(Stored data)
**********

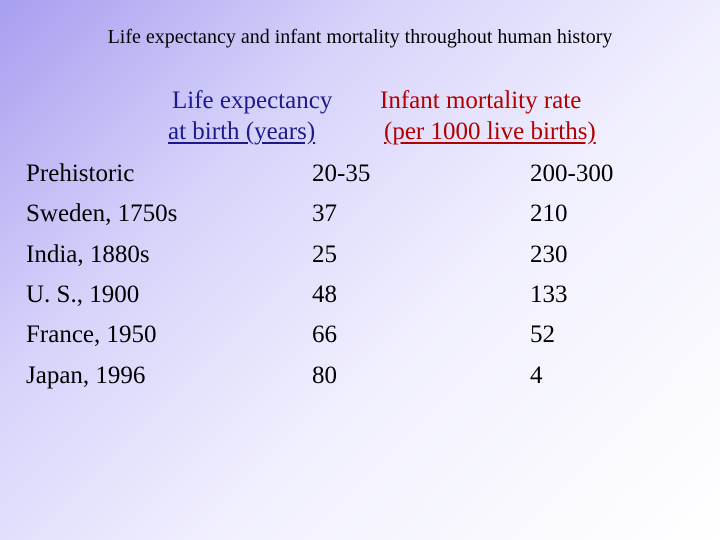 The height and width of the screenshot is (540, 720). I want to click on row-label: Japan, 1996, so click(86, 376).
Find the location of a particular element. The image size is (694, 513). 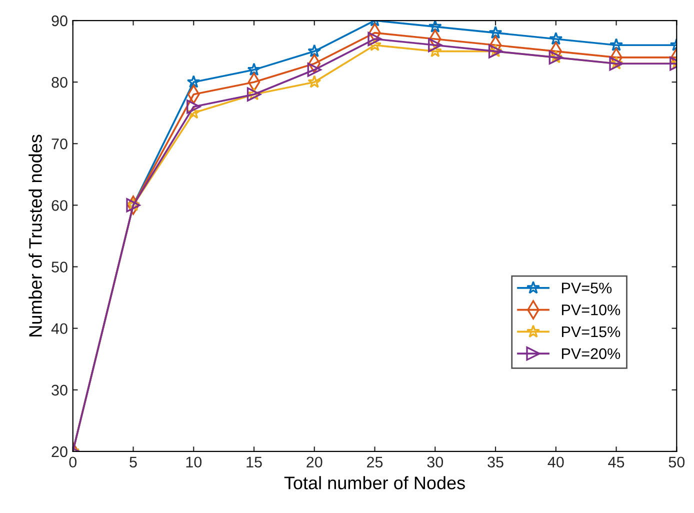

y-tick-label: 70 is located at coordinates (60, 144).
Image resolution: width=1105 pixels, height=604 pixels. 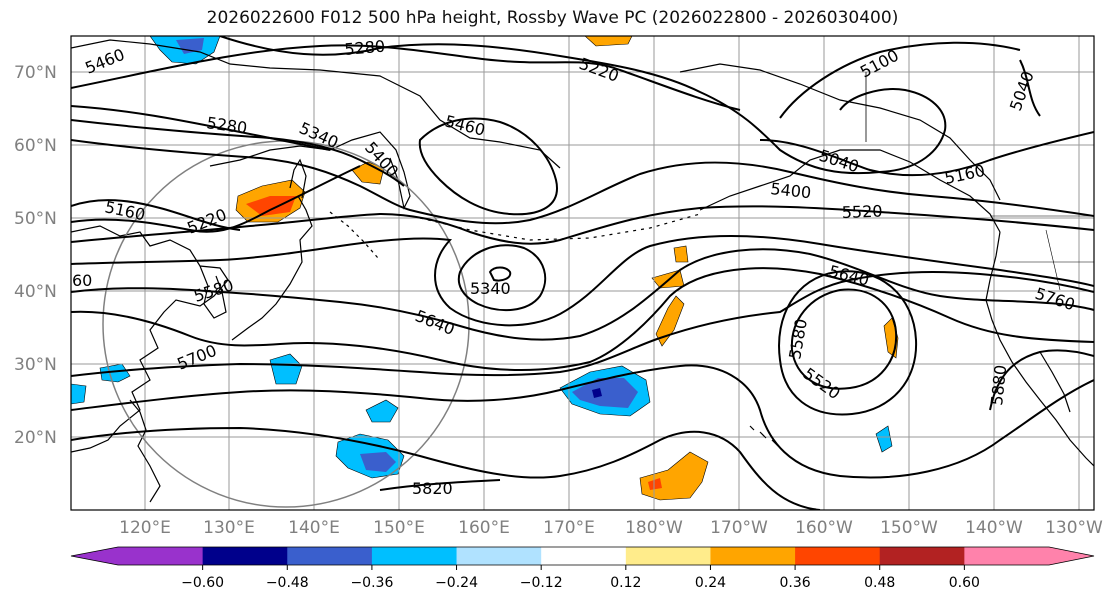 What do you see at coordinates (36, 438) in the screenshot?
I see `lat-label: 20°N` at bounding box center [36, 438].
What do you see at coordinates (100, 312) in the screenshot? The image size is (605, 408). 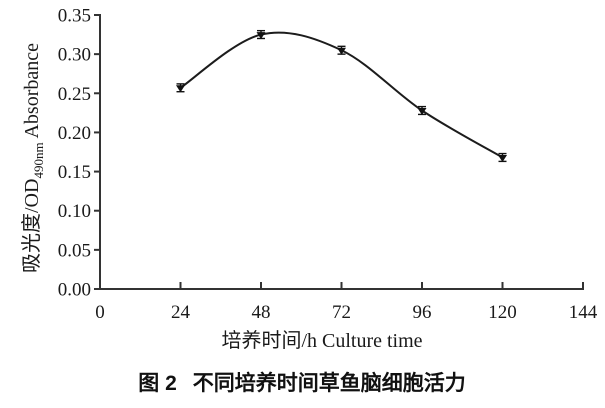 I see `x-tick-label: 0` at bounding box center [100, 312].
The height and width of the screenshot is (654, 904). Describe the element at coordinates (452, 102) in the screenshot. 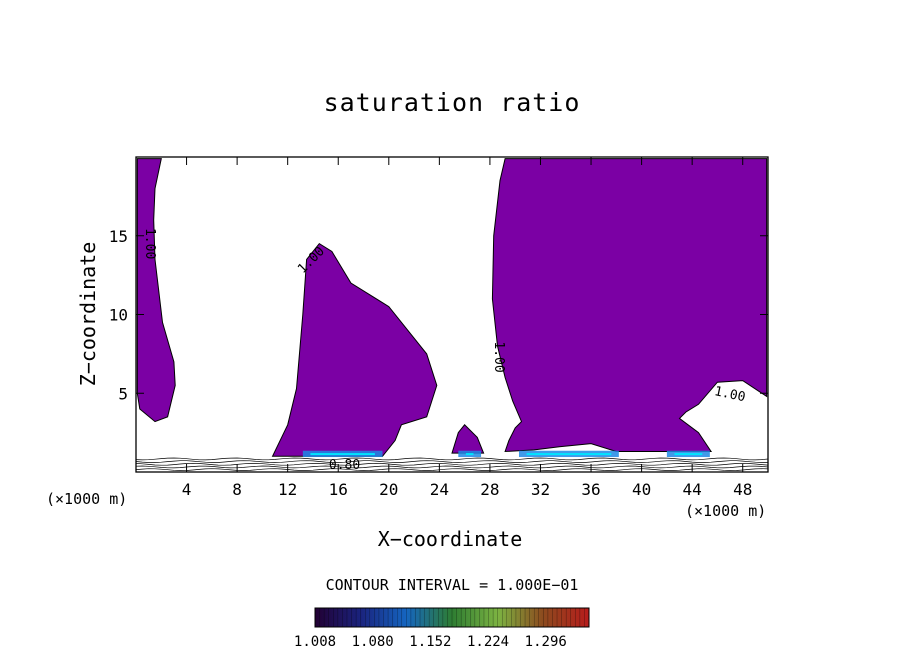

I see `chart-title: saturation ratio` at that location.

**********

- [Work required]:
Output the lines of the records from the line containing "The height and width of the screenshot is (654, 904)." through the end as a JSON list of strings, one per line, skipping blank lines and leaving out the pictures.

- [Result of this exercise]:
[
  "The height and width of the screenshot is (654, 904). Describe the element at coordinates (452, 102) in the screenshot. ",
  "I see `chart-title: saturation ratio` at that location."
]